* [Brief]
Reproduce verbatim the passage of the regulator inductance thread from "I estimated the" up to and including "pin was bypassed.".
══ Text section
I estimated the inductance from the impedance value on the plot at 10MHz.
The resonance calculator at Resonant Frequency Calculator is convenient to use.
For the LM317 the plots published in the article "Understanding and Reducing Noise Voltage on 3-Terminal Voltage Regulators" by Erroll H. Dietz shows a wide variance in the effective inductance depending on operating conditions. The article originally appeared in an old issue of Electronic Design magazine and was reprinted in Pease's book "Troubleshooting Analog Circuits".
The Dietz article was the one that Texas Instruments responded to -- claiming that "transient load response" was adversely affected when the ADJ pin was bypassed.
There is a picture of Bob Pease's desk in the aforementioned book!
Ok. Yes the 317 equivalent L can be derived form the datasheet impedance graphs. It definitely depends on output current. It also depends on frequency. I'm not sure if it depends much on output voltage. Based only on the 500mA graph I'd guestimate it anywhere from 160nH to 3000nH depending on f and how big Cadj is. Very approximately.
I estimated a typical 10000uF 16V cap, based on physical size, to be very roughly 40nH. It depends a lot on the particular cap and so Gerhard's 21nH seems realistic.
════
══ Records supplied
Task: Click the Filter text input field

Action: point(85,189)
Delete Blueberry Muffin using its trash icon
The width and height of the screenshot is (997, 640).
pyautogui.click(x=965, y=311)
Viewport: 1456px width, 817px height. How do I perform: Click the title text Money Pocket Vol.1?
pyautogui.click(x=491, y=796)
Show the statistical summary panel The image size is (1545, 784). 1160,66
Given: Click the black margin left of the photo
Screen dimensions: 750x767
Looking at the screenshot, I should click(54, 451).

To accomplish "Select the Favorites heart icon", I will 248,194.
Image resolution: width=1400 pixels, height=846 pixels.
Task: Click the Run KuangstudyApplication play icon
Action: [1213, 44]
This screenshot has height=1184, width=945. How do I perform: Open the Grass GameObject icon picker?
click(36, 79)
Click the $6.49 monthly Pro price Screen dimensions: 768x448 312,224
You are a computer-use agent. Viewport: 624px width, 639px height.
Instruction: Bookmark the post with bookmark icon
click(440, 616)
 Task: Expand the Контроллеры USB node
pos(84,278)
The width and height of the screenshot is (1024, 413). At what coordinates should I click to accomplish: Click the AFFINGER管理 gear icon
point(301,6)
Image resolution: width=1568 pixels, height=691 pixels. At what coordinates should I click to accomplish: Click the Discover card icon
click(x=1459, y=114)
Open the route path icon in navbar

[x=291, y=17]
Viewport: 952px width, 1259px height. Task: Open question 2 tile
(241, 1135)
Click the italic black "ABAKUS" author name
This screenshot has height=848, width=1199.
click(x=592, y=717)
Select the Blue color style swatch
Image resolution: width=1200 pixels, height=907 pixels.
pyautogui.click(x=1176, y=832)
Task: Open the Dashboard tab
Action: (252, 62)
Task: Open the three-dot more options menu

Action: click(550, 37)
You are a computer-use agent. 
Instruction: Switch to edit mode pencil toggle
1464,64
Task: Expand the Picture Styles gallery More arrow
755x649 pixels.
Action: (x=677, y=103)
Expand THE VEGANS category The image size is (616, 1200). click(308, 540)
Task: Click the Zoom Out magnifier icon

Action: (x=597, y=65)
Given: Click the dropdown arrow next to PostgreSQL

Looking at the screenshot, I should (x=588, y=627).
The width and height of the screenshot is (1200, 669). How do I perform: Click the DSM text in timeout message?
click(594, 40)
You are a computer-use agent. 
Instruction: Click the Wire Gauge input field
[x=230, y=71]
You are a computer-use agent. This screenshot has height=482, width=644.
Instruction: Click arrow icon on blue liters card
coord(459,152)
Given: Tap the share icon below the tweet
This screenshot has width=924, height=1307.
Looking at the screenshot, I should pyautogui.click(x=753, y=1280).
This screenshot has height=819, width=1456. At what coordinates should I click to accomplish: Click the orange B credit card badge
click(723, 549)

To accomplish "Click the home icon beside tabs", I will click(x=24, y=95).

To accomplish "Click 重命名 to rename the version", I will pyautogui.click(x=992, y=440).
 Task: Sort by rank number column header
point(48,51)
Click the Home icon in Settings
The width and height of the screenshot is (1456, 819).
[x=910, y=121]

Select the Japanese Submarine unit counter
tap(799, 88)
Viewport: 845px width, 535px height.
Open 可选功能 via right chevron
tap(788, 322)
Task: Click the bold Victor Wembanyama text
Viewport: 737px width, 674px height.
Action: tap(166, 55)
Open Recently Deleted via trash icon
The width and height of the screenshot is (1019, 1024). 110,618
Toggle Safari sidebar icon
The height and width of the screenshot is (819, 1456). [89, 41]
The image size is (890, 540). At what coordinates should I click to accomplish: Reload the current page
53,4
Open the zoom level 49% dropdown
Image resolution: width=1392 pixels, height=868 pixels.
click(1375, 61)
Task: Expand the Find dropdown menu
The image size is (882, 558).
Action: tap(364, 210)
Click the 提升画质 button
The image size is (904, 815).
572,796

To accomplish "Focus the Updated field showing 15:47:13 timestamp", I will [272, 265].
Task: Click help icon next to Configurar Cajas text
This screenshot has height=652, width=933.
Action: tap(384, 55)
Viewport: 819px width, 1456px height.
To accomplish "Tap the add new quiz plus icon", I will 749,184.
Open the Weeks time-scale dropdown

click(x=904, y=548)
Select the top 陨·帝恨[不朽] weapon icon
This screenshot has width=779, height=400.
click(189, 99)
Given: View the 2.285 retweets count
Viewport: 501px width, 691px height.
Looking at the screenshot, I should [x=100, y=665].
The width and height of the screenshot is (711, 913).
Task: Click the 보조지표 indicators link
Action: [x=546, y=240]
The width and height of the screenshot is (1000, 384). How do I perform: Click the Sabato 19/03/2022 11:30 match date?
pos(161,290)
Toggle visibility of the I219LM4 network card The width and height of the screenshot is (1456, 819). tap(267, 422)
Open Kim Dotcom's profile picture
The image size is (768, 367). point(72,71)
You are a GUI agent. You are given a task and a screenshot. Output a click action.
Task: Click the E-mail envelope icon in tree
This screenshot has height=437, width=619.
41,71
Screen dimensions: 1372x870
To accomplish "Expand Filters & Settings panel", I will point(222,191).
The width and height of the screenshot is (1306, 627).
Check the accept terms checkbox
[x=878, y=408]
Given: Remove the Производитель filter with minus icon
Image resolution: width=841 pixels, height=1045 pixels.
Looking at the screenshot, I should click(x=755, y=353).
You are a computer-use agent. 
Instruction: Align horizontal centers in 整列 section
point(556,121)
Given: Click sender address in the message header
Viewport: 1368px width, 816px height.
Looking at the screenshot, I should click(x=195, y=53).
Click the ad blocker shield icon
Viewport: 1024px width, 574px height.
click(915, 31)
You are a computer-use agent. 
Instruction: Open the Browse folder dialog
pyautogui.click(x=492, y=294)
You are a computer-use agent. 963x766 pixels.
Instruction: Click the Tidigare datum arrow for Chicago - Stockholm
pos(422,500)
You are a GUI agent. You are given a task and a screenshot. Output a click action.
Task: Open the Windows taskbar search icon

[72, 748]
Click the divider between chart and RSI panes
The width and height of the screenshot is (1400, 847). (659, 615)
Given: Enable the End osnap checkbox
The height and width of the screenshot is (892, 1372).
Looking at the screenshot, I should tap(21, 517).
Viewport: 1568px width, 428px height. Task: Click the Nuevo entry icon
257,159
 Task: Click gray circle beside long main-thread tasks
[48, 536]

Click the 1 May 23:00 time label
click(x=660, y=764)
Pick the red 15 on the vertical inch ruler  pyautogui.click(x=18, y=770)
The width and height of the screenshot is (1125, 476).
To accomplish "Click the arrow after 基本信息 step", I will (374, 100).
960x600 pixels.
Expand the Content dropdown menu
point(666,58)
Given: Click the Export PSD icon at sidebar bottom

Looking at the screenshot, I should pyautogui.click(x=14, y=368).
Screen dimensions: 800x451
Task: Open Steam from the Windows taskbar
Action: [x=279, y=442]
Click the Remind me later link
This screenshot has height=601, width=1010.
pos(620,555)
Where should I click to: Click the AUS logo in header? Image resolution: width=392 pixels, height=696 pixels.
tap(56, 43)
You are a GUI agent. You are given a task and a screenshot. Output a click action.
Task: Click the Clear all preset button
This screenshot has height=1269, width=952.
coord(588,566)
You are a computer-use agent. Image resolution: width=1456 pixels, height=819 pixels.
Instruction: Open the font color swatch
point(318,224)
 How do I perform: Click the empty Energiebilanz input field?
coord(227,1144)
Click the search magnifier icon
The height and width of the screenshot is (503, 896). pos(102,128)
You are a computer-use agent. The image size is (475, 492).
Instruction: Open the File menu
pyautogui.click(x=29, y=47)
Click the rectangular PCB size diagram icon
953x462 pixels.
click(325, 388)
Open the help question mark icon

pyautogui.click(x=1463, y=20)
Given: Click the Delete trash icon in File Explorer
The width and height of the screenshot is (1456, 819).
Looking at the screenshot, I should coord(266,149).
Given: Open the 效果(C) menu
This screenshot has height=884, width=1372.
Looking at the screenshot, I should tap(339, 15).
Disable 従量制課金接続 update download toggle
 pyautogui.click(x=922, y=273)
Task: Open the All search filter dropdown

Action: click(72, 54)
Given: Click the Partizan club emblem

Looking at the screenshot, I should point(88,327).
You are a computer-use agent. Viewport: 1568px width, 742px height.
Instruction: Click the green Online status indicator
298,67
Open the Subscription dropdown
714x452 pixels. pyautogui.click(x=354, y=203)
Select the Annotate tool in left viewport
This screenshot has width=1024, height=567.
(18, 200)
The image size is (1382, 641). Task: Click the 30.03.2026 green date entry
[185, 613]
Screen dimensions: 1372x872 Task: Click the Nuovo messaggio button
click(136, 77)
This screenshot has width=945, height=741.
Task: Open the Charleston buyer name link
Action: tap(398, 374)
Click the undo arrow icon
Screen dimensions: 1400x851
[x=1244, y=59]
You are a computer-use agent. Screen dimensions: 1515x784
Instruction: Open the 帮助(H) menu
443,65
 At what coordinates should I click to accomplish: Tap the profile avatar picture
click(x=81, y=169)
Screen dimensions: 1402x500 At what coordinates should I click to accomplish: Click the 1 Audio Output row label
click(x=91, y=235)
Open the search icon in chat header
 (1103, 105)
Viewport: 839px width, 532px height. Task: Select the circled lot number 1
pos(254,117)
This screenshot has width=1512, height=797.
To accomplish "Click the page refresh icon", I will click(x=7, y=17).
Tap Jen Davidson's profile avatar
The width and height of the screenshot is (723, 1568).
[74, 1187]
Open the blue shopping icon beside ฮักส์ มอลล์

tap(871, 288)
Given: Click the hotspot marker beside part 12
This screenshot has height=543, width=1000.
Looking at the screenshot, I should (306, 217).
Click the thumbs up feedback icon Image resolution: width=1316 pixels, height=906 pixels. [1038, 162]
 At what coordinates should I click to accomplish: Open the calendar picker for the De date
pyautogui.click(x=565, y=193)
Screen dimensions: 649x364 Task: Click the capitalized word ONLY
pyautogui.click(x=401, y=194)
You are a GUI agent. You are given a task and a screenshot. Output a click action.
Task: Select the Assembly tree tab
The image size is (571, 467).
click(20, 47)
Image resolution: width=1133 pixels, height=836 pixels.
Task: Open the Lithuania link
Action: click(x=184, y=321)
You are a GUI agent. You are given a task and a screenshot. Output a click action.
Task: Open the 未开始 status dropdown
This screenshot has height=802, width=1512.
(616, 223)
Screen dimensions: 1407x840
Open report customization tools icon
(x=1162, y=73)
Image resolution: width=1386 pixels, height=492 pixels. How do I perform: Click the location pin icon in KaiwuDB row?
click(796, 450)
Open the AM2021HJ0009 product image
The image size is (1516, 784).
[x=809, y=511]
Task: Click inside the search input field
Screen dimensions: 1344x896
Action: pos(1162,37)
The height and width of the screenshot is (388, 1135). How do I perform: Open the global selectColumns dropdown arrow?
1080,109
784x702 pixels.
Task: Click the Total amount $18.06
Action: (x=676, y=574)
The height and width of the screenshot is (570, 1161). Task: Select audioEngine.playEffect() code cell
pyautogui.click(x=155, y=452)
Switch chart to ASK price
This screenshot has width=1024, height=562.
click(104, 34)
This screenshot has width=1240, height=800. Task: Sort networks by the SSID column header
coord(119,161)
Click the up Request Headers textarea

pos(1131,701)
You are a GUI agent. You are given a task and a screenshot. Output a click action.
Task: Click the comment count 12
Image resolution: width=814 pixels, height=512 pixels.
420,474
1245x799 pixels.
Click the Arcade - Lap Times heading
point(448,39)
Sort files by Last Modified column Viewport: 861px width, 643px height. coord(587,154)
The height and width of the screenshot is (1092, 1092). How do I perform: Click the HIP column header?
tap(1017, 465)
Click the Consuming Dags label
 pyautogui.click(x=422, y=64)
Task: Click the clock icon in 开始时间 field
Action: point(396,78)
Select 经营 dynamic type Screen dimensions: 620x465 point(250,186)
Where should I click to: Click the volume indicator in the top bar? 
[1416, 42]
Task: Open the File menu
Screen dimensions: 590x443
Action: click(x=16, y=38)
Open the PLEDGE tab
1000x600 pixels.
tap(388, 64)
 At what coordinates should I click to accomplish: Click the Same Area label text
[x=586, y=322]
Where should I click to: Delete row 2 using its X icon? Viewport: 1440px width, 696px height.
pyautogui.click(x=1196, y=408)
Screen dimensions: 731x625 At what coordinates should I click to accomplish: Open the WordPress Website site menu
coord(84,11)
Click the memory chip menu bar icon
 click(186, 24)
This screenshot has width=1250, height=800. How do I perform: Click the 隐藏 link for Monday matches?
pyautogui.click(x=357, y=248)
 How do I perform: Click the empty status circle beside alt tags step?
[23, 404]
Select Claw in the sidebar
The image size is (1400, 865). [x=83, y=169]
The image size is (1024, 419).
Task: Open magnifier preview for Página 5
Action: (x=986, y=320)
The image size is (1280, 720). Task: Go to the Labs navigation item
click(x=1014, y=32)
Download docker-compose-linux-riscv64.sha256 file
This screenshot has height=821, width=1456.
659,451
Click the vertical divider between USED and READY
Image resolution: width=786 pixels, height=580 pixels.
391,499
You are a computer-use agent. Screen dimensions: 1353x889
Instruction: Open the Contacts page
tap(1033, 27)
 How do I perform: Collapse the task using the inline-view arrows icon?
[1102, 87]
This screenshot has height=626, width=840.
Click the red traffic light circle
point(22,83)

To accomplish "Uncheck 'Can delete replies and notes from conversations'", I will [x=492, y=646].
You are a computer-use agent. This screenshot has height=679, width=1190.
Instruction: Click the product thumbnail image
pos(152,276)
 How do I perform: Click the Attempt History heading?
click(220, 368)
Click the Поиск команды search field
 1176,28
════
* [Exercise answer]
I estimated the inductance from the impedance value on the plot at 10MHz.
The resonance calculator at Resonant Frequency Calculator is convenient to use.
For the LM317 the plots published in the article "Understanding and Reducing Noise Voltage on 3-Terminal Voltage Regulators" by Erroll H. Dietz shows a wide variance in the effective inductance depending on operating conditions. The article originally appeared in an old issue of Electronic Design magazine and was reprinted in Pease's book "Troubleshooting Analog Circuits".
The Dietz article was the one that Texas Instruments responded to -- claiming that "transient load response" was adversely affected when the ADJ pin was bypassed.